TO DO: Whenever a line in the material below contains "computer", copy that line.

=== Section Start ===

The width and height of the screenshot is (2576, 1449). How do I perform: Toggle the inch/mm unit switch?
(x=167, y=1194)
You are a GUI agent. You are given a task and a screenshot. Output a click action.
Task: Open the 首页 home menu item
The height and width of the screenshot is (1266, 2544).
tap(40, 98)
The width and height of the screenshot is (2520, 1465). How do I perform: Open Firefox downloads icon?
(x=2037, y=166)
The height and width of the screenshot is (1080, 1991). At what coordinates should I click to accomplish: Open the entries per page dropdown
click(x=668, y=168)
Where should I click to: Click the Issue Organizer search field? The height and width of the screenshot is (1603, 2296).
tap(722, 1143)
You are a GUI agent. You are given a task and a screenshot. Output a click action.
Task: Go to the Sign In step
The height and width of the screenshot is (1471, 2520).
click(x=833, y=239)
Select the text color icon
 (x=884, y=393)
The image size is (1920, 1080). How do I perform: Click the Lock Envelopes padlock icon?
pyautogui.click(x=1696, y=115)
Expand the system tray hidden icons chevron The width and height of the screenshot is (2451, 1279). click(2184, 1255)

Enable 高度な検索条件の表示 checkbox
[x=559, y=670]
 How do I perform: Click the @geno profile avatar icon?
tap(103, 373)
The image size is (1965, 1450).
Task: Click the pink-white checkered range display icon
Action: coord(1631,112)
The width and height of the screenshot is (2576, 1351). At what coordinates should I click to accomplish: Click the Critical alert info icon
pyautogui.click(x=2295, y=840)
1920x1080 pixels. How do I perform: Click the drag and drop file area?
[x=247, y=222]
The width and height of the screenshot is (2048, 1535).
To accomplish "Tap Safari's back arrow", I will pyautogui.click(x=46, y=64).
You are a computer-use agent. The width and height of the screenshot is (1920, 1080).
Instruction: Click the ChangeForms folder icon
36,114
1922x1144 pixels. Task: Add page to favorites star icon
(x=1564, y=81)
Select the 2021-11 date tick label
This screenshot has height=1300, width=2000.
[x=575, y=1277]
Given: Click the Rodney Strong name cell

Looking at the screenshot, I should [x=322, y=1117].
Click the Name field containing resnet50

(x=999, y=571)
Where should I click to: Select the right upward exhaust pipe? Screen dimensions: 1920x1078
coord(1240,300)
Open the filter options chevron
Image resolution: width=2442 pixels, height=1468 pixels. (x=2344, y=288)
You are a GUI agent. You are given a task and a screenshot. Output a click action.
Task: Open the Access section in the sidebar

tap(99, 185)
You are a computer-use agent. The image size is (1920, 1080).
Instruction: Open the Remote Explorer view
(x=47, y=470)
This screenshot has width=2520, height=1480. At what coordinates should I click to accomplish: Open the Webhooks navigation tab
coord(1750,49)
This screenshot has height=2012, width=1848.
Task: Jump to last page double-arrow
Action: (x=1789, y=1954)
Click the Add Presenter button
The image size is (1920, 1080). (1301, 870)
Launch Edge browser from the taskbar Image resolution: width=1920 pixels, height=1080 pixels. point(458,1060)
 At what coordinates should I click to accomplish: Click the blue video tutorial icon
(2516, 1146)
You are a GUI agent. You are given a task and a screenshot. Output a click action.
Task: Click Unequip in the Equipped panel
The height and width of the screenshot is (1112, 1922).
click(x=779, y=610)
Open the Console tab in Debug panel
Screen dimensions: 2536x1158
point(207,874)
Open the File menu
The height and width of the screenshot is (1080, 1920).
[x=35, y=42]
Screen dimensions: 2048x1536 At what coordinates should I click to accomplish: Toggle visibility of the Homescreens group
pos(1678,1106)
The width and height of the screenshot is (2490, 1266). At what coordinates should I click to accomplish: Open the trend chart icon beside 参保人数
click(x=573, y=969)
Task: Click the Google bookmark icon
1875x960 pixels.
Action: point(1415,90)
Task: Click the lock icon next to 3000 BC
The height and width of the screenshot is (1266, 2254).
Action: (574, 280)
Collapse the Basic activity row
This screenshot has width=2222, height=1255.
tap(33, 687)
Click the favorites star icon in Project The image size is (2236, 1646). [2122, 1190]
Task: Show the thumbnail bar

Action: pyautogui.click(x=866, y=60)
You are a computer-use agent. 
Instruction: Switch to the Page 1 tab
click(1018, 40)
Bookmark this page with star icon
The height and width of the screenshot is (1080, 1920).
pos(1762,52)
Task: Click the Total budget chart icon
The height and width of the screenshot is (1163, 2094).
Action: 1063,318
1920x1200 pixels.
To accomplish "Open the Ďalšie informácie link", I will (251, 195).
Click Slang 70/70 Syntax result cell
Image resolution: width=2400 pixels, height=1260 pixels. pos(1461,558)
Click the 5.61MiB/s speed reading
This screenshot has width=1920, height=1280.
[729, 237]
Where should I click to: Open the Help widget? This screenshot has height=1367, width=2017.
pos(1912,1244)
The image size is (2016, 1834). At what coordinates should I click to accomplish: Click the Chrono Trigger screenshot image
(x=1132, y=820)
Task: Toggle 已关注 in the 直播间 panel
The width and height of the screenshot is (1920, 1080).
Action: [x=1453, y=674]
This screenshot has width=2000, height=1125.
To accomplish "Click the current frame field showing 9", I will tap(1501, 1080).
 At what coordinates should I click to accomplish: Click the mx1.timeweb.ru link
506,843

=== Section End ===

ANSWER SECTION:
You are a computer-use agent. The width and height of the screenshot is (1920, 1080).
You are a computer-use agent. The image size is (1920, 1080).
You are a computer-use agent. 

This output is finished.